A veces pasaban accidentes. Algún jinete se caía, o un caballo, por cualquier motivo, se detenía en seco y el hombre salía lanzado por el aire como un costal vacío. La gente murmuraba unos minutos, y después todo seguía como si nada. Era parte del riesgo y parte del espectáculo. Los más viejos decían que eso le daba emoción a la cosa, aunque las mujeres se persignaban y alguno corría a buscar al boticario.
Desde el pueblo, en lo alto, se veía lejos en la carretera el polvo levantarse, señal de que los caba-llos ya venían a todo galope. Entonces la gente gritaba, como si los caballos fueran suyos, animando a los jinetes con un fervor que se confundía con la algarabía de las apuestas.
—¡Ahí vienen! ¡Ese es el Alazán de Alberto Rua!
—¡No, ese es el rucio de los Gaitán! ¡Mírele el lazo rojo en la crin!
Las mujeres alzaban a los niños para que vieran mejor, y los hombres aferraban los sombreros a la cabeza mientras agitaban el brazo en el aire.
Al final de la carrera, todo era polvo, sudor y risas. El ganador alzaba el sombrero mientras recibía los aplausos, y al que había perdido, le alcanzaban un trago para consolarlo. María Pinzas, sin importar el resultado, se acercaba a felicitar al jinete que le había ganado la apuesta y le extendía la mano para cobrar sus doscientos pesos. Y casi siempre se los daban. Ella decía que eso se debía a la suerte que le traían sus pinzas, aunque todos sabíamos que era más bien porque nadie se atrevía a negarle nada.
—Es que las pinzas mías tienen su valor, no crean —repetía, mientras volvía a su sitio con una sonrisa triunfadora.

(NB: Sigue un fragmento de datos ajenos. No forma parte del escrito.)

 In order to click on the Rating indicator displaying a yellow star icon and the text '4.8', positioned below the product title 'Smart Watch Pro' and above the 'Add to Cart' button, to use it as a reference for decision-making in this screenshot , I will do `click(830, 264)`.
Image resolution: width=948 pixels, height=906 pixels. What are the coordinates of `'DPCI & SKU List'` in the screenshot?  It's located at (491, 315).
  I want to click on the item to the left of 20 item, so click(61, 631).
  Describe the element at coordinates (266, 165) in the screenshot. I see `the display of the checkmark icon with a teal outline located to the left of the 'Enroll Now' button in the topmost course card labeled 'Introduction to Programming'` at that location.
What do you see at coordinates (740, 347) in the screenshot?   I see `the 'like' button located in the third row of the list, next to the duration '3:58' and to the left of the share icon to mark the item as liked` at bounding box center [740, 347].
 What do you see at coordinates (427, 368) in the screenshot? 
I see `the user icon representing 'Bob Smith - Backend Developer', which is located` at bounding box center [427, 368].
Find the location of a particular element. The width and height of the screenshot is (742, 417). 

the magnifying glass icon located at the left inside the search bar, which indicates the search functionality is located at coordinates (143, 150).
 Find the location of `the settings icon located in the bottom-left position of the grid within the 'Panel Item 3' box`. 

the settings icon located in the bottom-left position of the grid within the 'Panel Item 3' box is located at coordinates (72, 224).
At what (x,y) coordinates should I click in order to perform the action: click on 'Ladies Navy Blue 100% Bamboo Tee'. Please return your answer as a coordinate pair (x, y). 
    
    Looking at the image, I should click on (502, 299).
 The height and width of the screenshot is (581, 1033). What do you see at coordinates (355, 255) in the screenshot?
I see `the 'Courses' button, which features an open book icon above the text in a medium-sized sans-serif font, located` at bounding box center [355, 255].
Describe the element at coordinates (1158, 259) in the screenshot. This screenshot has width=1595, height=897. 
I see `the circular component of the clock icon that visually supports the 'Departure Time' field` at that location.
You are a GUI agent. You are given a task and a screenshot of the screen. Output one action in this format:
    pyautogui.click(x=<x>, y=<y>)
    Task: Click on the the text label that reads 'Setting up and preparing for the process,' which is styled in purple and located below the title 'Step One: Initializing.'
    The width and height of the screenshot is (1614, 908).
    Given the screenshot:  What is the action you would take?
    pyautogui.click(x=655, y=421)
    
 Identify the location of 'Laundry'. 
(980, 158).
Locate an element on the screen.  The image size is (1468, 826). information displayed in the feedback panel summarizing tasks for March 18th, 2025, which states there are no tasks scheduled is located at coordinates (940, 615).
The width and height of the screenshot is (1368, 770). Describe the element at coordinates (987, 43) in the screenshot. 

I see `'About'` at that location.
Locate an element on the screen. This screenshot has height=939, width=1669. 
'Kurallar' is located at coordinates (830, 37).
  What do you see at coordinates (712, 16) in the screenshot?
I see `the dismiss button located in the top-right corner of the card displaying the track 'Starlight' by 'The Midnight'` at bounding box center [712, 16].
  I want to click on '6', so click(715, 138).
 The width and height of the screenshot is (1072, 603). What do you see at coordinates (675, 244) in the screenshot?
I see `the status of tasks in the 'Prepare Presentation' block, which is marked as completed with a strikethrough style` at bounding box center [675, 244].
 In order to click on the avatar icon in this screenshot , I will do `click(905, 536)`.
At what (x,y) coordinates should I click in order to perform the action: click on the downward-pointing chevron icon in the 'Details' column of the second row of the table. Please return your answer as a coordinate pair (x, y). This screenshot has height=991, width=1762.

Y bailaba y daba vueltas alegres, mientras entonaba una canción que solo ella conocía.
Mápura, en cambio, se levantaba despacio y volvía a su andar callado, como si lo que había visto lo llevara guardado para contárselo a nadie.
Así eran las carreras de caballos en Río Tuasán: una fiesta improvisada, donde la emoción corría tanto como los caballos, y el pueblo entero se olvidaba, por un rato, de la rutina y los pesares. Aunque después, cada quien volviera a su vida de siempre, al día siguiente.
Cada vez que estoy rodeado de gente, siento que mi mente se llena de ruido, un caos que me empuja a buscar refugio en mi interior. Aquí, en este silencio, todo tiene sentido. Veo las cosas con claridad, pero cuando intento explicarlas, se desmoronan como arena entre mis dedos. Prefiero observar, escuchar, entender desde lejos. No estoy loco; simplemente el mundo externo me abruma y mi lugar seguro está dentro de mí.